> _WHAT IS NEEDED_
The lines wanted are those in the data below that include "Flow".

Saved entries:
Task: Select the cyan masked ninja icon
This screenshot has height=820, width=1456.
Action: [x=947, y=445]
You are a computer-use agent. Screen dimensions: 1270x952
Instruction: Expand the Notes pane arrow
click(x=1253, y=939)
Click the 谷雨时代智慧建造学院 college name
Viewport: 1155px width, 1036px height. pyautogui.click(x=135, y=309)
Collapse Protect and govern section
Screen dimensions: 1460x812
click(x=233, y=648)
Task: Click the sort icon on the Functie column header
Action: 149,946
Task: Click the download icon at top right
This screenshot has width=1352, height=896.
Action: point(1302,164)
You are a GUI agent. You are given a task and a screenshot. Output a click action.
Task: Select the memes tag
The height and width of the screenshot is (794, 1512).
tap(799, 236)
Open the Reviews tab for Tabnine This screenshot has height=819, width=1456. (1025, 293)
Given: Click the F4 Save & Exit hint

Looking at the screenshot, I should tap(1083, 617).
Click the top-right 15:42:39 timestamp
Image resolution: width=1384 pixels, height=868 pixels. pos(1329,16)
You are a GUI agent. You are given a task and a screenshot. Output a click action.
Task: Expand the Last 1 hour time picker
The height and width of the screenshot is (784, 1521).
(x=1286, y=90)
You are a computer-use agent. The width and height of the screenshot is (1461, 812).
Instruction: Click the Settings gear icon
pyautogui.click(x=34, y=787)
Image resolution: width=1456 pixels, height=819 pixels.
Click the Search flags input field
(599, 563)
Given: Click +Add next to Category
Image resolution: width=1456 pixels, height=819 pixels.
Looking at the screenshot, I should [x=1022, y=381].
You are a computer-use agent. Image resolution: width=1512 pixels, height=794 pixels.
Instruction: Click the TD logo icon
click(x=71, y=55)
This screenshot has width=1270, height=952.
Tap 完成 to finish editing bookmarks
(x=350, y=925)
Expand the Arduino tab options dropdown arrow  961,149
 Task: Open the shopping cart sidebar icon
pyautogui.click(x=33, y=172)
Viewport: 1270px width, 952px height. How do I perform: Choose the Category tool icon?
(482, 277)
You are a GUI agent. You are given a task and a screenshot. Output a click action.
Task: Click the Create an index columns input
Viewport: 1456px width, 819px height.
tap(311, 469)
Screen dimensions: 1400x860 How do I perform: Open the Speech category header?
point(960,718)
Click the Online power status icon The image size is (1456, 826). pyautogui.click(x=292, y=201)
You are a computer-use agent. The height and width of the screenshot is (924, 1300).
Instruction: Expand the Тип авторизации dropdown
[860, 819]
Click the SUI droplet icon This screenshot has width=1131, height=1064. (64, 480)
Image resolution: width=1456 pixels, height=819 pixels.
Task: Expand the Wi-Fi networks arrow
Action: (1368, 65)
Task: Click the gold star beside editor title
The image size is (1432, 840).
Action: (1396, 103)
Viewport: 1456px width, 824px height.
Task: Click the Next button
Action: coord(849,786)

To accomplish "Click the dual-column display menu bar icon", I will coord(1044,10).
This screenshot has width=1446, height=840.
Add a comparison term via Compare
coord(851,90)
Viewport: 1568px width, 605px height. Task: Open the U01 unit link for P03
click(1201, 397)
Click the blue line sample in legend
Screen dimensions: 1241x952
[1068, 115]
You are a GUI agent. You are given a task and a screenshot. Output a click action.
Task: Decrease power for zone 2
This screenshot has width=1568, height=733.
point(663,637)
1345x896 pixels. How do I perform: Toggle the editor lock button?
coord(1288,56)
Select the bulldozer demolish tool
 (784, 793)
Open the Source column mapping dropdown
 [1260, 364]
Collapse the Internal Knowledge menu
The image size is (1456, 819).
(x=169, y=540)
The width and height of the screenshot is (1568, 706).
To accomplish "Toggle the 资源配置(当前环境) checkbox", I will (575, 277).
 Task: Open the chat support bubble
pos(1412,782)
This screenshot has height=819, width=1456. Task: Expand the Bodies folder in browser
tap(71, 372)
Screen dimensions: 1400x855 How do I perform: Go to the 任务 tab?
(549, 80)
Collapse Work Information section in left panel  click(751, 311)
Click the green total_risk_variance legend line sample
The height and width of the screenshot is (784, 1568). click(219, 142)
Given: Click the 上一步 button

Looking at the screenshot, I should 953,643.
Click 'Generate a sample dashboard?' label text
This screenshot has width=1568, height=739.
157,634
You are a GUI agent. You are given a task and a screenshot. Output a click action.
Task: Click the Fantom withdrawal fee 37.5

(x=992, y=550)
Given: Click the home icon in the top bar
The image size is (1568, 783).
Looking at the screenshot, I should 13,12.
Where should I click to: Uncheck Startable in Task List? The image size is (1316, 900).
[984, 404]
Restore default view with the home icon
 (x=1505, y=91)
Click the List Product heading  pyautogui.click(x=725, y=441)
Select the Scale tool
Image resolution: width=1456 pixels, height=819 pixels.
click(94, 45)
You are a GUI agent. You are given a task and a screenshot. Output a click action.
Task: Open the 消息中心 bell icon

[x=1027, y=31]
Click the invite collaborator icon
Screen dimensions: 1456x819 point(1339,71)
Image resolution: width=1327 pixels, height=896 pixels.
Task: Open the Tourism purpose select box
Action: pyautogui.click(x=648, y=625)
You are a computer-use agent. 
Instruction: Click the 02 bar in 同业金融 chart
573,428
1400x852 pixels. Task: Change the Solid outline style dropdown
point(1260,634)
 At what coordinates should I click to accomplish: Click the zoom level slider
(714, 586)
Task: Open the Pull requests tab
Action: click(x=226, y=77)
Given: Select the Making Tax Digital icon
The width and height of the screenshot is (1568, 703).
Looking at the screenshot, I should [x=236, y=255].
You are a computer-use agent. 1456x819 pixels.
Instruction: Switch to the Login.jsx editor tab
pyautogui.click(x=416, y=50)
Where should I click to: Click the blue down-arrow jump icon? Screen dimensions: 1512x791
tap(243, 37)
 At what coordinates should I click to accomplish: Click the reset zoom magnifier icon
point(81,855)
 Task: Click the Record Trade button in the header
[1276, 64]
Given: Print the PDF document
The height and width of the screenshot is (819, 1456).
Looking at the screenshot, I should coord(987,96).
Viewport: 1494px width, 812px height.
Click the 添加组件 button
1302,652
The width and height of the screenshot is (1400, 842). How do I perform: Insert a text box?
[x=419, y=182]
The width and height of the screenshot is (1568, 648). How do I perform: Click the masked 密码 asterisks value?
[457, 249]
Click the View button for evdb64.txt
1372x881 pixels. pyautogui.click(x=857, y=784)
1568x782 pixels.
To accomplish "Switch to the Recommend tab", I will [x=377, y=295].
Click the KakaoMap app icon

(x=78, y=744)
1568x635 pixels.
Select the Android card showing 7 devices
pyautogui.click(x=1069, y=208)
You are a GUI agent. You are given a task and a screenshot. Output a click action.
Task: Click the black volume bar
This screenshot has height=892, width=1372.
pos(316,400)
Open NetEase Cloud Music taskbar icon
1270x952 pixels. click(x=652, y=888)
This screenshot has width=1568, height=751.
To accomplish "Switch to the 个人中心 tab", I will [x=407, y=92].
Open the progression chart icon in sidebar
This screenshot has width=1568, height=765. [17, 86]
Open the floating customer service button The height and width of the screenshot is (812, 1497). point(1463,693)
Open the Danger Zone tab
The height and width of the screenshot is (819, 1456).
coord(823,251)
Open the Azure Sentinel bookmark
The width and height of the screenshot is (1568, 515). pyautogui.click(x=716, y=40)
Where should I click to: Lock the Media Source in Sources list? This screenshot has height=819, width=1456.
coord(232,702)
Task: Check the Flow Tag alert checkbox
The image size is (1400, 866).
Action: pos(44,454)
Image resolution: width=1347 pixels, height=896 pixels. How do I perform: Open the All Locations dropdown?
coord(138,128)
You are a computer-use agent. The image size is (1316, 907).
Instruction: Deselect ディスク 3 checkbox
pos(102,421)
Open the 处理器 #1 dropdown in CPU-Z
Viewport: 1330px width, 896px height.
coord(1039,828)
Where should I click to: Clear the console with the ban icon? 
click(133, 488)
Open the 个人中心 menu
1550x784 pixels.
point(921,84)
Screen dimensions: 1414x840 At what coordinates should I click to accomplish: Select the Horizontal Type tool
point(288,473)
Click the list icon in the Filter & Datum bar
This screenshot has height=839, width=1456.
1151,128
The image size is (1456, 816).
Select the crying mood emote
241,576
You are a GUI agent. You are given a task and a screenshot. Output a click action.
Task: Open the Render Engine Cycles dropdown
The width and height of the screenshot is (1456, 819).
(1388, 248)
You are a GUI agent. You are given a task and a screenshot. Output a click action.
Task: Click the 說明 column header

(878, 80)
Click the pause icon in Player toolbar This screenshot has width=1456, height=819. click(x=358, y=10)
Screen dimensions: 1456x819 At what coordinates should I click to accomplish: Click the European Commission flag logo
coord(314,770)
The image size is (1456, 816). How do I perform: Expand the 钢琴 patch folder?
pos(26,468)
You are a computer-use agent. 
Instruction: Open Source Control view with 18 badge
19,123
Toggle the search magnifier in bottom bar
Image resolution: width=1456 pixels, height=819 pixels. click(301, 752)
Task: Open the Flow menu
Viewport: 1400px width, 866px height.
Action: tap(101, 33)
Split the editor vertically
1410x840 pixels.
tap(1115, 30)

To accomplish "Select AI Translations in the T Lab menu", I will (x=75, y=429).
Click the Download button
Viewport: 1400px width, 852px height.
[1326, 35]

> _RESULT OF THE EXERCISE_
Task: Check the Flow Tag alert checkbox
Task: Open the Flow menu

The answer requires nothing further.